3.3.2. Davacı ..., bu taşınmazların evvelinde babası ...’a ait olduğunu, bu hususun 1959 tarihli noter senedi ile de sabit olduğunu, ondan kendisine bağış suretiyle geçtiğini belirterek dava açmıştır.

3.3.3. Davalılar ise, taşınmazların öncesinde ... ait olduğunu ancak ... ...’ın 1967 yılında burayı ...’dan satın aldığını ve o tarihten itibaren kendilerinin zilyet olduklarını belirtmiştir.

3.3.4. Mahkemece dinlenen mahalli bilirkişi ve davacı tanığı ... ..., çekişmeli taşınmazların evvelinde ...’a ait olduğunu, ancak ...’un bu taşınmazları ...’e satıp zilyetliğini devrettiğini beyan etmişlerdir.

3.3.5. Tapusuz taşınmazlar taşınır mal hükmündedir. Taşınır mülkiyetinin kazanılması bakımından devren kazanma ve aslen kazanma söz konusudur. Devren kazanma; mülkiyetin bir kişiden diğerine geçtiği hallerdeki kazanmadır. 4721 numaralı Türk Medeni Kanunu'nun 763'üncü maddesine göre; taşınır mülkiyetinin nakli için zilyetliğin devri gerekir. Bir taşınırın zilyetliğini iyiniyetle ve malik olmak üzere devralan kimse, devredenin mülkiyeti devir yetkisi olmasa bile zilyetlik hükümlerine göre kazanmanın korunduğu hallerde o şeyin maliki olur. Görüldüğü üzere madde zilyetliğin teslim yolu ile devrini mümkün kılmıştır. Zilyetliğin devrinin mülkiyeti kazanana geçirmesi için bu hususta tarafların anlaşmış olması gerekir. Ayrıca zilyetliği devredenin mülkiyeti devre yetkisi bulunmalıdır. Fakat MK.m.763 devir yetkisi bulunmasa bile bir kişiden mülkiyetin kazanılabilmesi imkanını tanımıştır. MK.m.763'ün 2'nci cümlesine göre, kazanan kimse iyiniyetli ise ve zilyetlik kuralları kazanmasını koruyorsa, devir yetkisi bulunmayan bir kimseden mülkiyetin kazanılması mümkündür. Devri yapanın bu devri yapmaya yetkili olmadığını kazanan kişinin bilmemesi ve bilmesinin gerekmediği hallerde devralan iyiniyetlidir. Bu, tasarruf yetkisi sınırlanmış malik bakımından, kısıtlamayı bilmemek, malik olmayan üçüncü kişilerin yaptıkları devirde ise, ya onların malik olmadıklarını bilmemek yahut da malik olmadıklarını bilmekle beraber, bunların tasarruf yetkileri bulunduğuna güvenmiş olmak tarzında ortaya çıkar (..., Eşya Hukuku, Filiz Kitabevi, İstanbul, 2011, s.588 vd.).
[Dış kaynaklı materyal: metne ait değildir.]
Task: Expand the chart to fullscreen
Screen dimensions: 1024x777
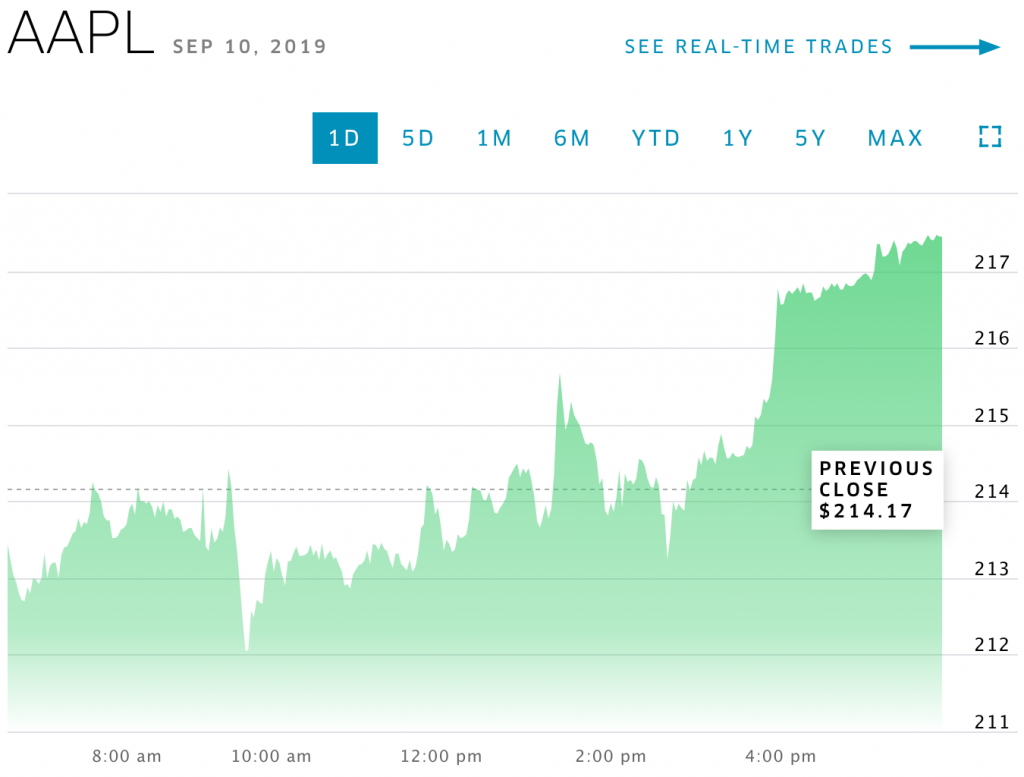Action: 988,138
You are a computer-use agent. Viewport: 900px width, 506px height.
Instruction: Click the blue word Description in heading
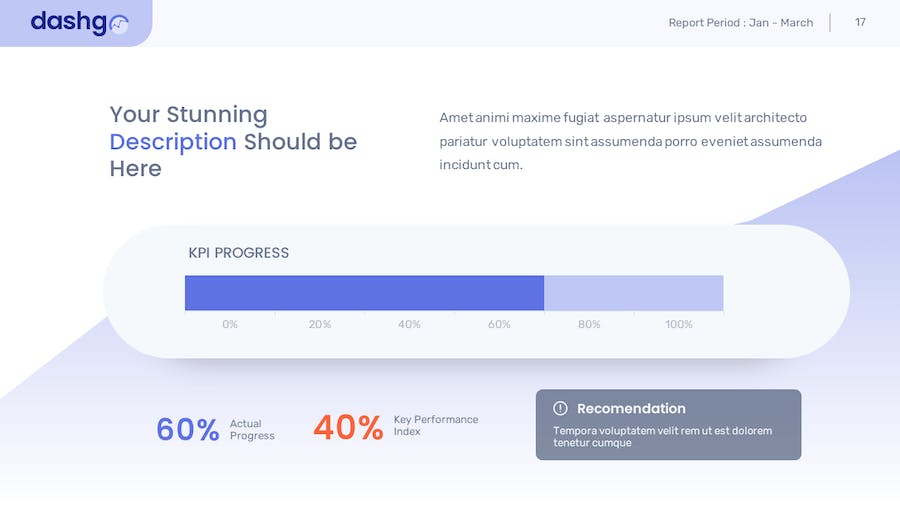173,142
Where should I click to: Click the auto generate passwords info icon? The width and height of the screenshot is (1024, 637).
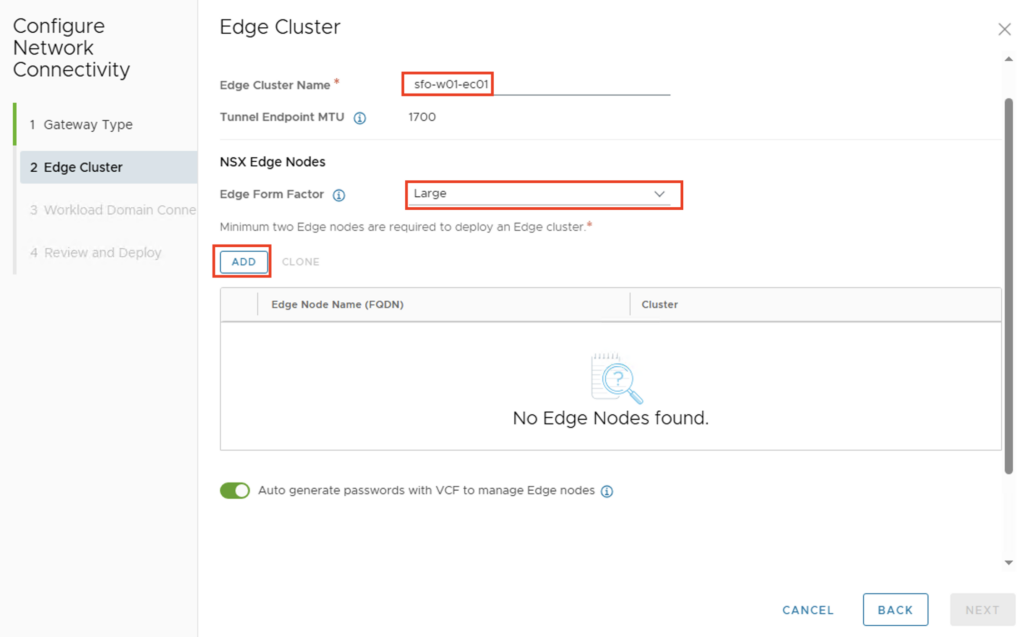607,492
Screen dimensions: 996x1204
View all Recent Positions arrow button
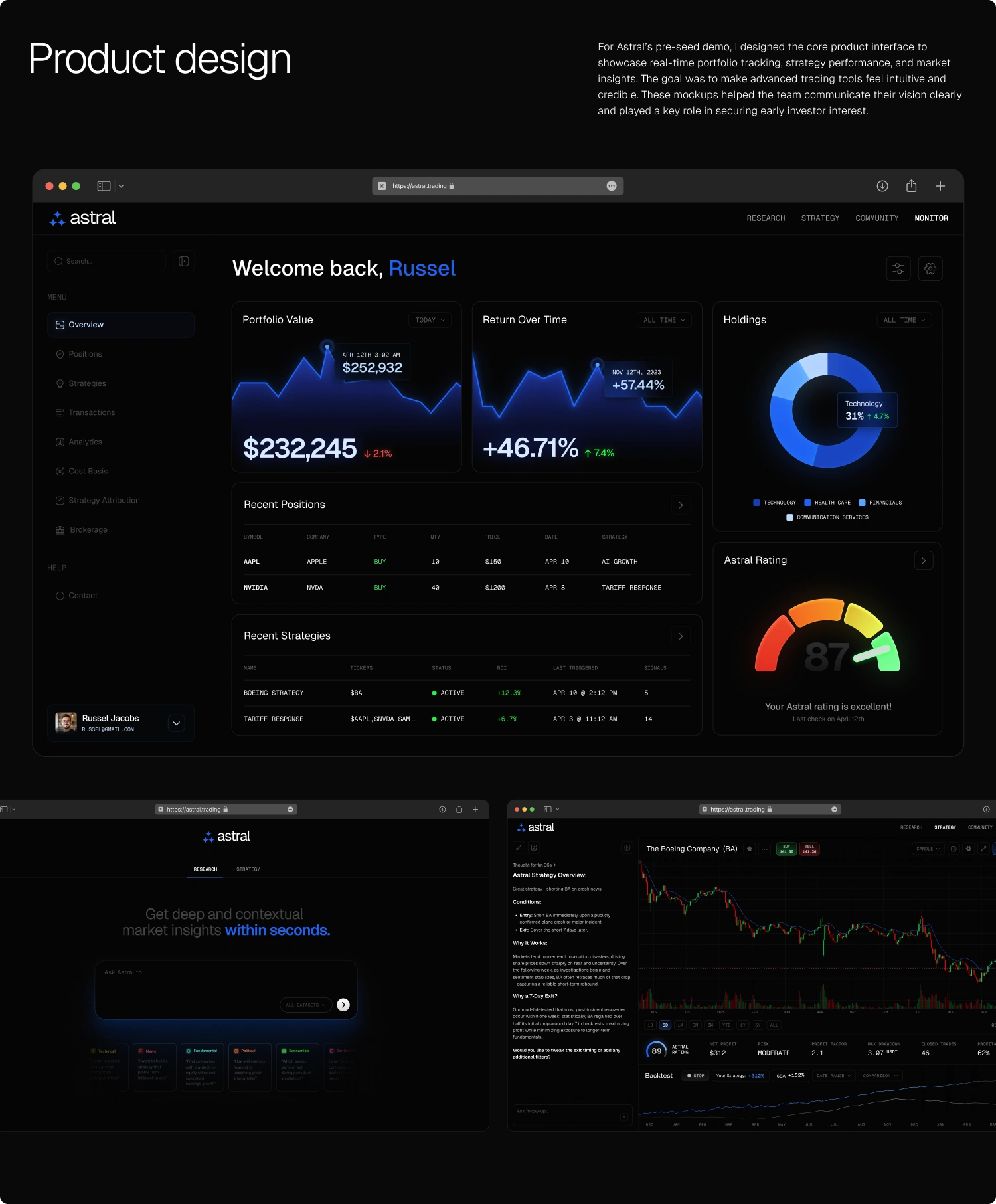pos(681,505)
3.3.6. Toplanan deliller, alınan beyanlar ışığında somut olay incelendiğinde; İkizdere ilçesi, Ortaköy köyünde bulunan taşınmazlara yönelik davalılar adına olan tapu kayıtlarının iptali ile davacı adına tescili için açılan davada; dava konusu taşınmazların evvelinde davacı ...’a ait olduğu hususunda taraflar arasında ihtilaf bulunmadığından, taşınır hükmüne tabi olan tapusuz taşınmazlarda mülkiyetin zilyetliğin devri ile geçeceği gözetilerek, alınan beyanlardan taşınmazların zilyetliğinin ... tarafından ... ...’a satış suretiyle devredildiği ve zilyetliğin davalılar tarafından sürdürüldüğü anlaşıldığından, kararın (IV-3) numaralı bendinde yer verilen Bölge Adliye Mahkeme kararının gerekçesinde belirtilen yasal ve hukuksal gerekçeye göre, yazılı şekilde karar verilmesinde bir isabetsizlik bulunmamaktadır.

VI. SONUÇ

Davacı vekilinin temyiz itirazlarının reddiyle, usul ve kanuna uygun Bölge Adliye Mahkemesi kararının 6100 sayılı HMK'nın 370. maddesi uyarınca ONANMASINA, aşağıda yazılı 26,30 TL bakiye onama harcının davacıdan alınmasına, 06/06/2022 tarihinde kesin olmak üzere oybirliğiyle karar verildi.